Exercise instructions:
Reproduce all of the material below, substituting "How can I carry out" for every occurrence of "How do I perform" and leaving everything else unchanged.

Provided information:
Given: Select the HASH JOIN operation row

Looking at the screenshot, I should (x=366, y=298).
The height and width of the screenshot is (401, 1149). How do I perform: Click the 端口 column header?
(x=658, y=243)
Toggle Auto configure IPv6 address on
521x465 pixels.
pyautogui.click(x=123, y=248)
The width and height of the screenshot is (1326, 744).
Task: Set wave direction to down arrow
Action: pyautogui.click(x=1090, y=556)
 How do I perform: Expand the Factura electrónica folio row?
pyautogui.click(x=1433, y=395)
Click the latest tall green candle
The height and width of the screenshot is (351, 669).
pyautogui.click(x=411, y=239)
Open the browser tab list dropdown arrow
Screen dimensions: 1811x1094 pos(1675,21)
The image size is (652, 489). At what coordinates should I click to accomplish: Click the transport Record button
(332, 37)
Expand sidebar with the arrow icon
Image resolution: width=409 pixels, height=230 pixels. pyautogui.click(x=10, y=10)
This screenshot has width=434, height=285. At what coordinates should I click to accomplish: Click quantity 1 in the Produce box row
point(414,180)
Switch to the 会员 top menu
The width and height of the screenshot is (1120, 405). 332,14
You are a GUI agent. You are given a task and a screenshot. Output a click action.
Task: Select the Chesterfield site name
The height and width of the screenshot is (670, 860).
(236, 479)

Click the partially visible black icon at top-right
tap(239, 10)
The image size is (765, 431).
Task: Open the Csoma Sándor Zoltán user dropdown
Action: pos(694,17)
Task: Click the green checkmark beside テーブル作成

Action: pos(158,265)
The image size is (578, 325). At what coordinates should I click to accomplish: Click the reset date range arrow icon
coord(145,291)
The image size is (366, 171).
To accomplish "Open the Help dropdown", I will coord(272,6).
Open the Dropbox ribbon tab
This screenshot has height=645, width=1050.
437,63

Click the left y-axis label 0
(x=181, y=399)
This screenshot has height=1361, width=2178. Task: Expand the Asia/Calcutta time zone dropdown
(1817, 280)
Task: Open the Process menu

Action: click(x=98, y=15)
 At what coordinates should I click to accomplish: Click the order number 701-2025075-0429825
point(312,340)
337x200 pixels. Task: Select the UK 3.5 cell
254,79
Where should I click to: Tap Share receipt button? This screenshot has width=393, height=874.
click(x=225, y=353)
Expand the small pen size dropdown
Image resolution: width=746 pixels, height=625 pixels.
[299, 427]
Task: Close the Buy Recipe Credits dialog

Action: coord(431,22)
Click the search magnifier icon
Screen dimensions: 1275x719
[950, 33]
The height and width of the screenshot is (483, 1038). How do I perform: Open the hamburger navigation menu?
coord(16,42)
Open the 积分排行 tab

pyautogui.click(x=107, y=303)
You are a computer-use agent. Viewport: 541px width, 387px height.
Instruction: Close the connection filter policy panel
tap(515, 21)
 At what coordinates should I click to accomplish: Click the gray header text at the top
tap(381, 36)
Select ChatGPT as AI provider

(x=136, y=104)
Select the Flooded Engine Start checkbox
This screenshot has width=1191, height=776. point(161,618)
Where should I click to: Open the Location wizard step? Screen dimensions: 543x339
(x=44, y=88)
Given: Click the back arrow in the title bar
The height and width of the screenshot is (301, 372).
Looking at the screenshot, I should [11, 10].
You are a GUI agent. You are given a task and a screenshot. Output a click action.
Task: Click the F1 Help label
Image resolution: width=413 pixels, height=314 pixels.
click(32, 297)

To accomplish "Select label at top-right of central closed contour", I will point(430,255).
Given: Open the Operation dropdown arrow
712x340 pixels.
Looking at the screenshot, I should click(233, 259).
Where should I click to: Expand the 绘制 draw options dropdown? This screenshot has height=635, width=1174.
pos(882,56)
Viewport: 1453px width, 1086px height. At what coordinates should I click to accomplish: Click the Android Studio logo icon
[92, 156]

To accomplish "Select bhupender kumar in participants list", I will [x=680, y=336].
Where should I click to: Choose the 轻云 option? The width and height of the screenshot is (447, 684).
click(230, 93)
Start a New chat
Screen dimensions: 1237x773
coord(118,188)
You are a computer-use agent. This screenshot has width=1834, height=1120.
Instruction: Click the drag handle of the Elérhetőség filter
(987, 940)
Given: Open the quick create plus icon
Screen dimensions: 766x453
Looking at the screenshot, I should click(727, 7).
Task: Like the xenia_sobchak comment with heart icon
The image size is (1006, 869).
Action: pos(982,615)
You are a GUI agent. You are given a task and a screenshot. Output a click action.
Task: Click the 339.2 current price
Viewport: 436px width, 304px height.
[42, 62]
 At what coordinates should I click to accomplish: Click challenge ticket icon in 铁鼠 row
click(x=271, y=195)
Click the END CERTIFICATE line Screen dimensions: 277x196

Right answer:
Given: Select the HASH JOIN operation row

Looking at the screenshot, I should (x=366, y=298).
The height and width of the screenshot is (401, 1149). How can I carry out: Click the 端口 column header?
(x=658, y=243)
Toggle Auto configure IPv6 address on
521x465 pixels.
pyautogui.click(x=123, y=248)
The width and height of the screenshot is (1326, 744).
Task: Set wave direction to down arrow
Action: pyautogui.click(x=1090, y=556)
 How can I carry out: Expand the Factura electrónica folio row?
pyautogui.click(x=1433, y=395)
Click the latest tall green candle
The height and width of the screenshot is (351, 669).
pyautogui.click(x=411, y=239)
Open the browser tab list dropdown arrow
Screen dimensions: 1811x1094 pos(1675,21)
The image size is (652, 489). At what coordinates should I click to accomplish: Click the transport Record button
(332, 37)
Expand sidebar with the arrow icon
Image resolution: width=409 pixels, height=230 pixels. pyautogui.click(x=10, y=10)
This screenshot has width=434, height=285. At what coordinates should I click to accomplish: Click quantity 1 in the Produce box row
point(414,180)
Switch to the 会员 top menu
The width and height of the screenshot is (1120, 405). 332,14
You are a GUI agent. You are given a task and a screenshot. Output a click action.
Task: Select the Chesterfield site name
The height and width of the screenshot is (670, 860).
(236, 479)

Click the partially visible black icon at top-right
tap(239, 10)
The image size is (765, 431).
Task: Open the Csoma Sándor Zoltán user dropdown
Action: pos(694,17)
Task: Click the green checkmark beside テーブル作成

Action: pos(158,265)
The image size is (578, 325). At what coordinates should I click to accomplish: Click the reset date range arrow icon
coord(145,291)
The image size is (366, 171).
To accomplish "Open the Help dropdown", I will coord(272,6).
Open the Dropbox ribbon tab
This screenshot has height=645, width=1050.
437,63

Click the left y-axis label 0
(x=181, y=399)
This screenshot has height=1361, width=2178. Task: Expand the Asia/Calcutta time zone dropdown
(1817, 280)
Task: Open the Process menu

Action: click(x=98, y=15)
 At what coordinates should I click to accomplish: Click the order number 701-2025075-0429825
point(312,340)
337x200 pixels. Task: Select the UK 3.5 cell
254,79
Where should I click to: Tap Share receipt button? This screenshot has width=393, height=874.
click(x=225, y=353)
Expand the small pen size dropdown
Image resolution: width=746 pixels, height=625 pixels.
[299, 427]
Task: Close the Buy Recipe Credits dialog

Action: coord(431,22)
Click the search magnifier icon
Screen dimensions: 1275x719
[950, 33]
The height and width of the screenshot is (483, 1038). How can I carry out: Open the hamburger navigation menu?
coord(16,42)
Open the 积分排行 tab

pyautogui.click(x=107, y=303)
You are a computer-use agent. Viewport: 541px width, 387px height.
Instruction: Close the connection filter policy panel
tap(515, 21)
 At what coordinates should I click to accomplish: Click the gray header text at the top
tap(381, 36)
Select ChatGPT as AI provider

(x=136, y=104)
Select the Flooded Engine Start checkbox
This screenshot has width=1191, height=776. point(161,618)
Where should I click to: Open the Location wizard step? Screen dimensions: 543x339
(x=44, y=88)
Given: Click the back arrow in the title bar
The height and width of the screenshot is (301, 372).
Looking at the screenshot, I should [11, 10].
You are a GUI agent. You are given a task and a screenshot. Output a click action.
Task: Click the F1 Help label
Image resolution: width=413 pixels, height=314 pixels.
click(32, 297)

To accomplish "Select label at top-right of central closed contour", I will point(430,255).
Given: Open the Operation dropdown arrow
712x340 pixels.
Looking at the screenshot, I should click(233, 259).
Where should I click to: Expand the 绘制 draw options dropdown? This screenshot has height=635, width=1174.
pos(882,56)
Viewport: 1453px width, 1086px height. At what coordinates should I click to accomplish: Click the Android Studio logo icon
[92, 156]

To accomplish "Select bhupender kumar in participants list", I will [x=680, y=336].
Where should I click to: Choose the 轻云 option? The width and height of the screenshot is (447, 684).
click(230, 93)
Start a New chat
Screen dimensions: 1237x773
coord(118,188)
You are a computer-use agent. This screenshot has width=1834, height=1120.
Instruction: Click the drag handle of the Elérhetőség filter
(987, 940)
Given: Open the quick create plus icon
Screen dimensions: 766x453
Looking at the screenshot, I should click(727, 7).
Task: Like the xenia_sobchak comment with heart icon
The image size is (1006, 869).
Action: pos(982,615)
You are a GUI agent. You are given a task and a screenshot. Output a click action.
Task: Click the 339.2 current price
Viewport: 436px width, 304px height.
[42, 62]
 At what coordinates should I click to accomplish: Click challenge ticket icon in 铁鼠 row
click(x=271, y=195)
Click the END CERTIFICATE line Screen dimensions: 277x196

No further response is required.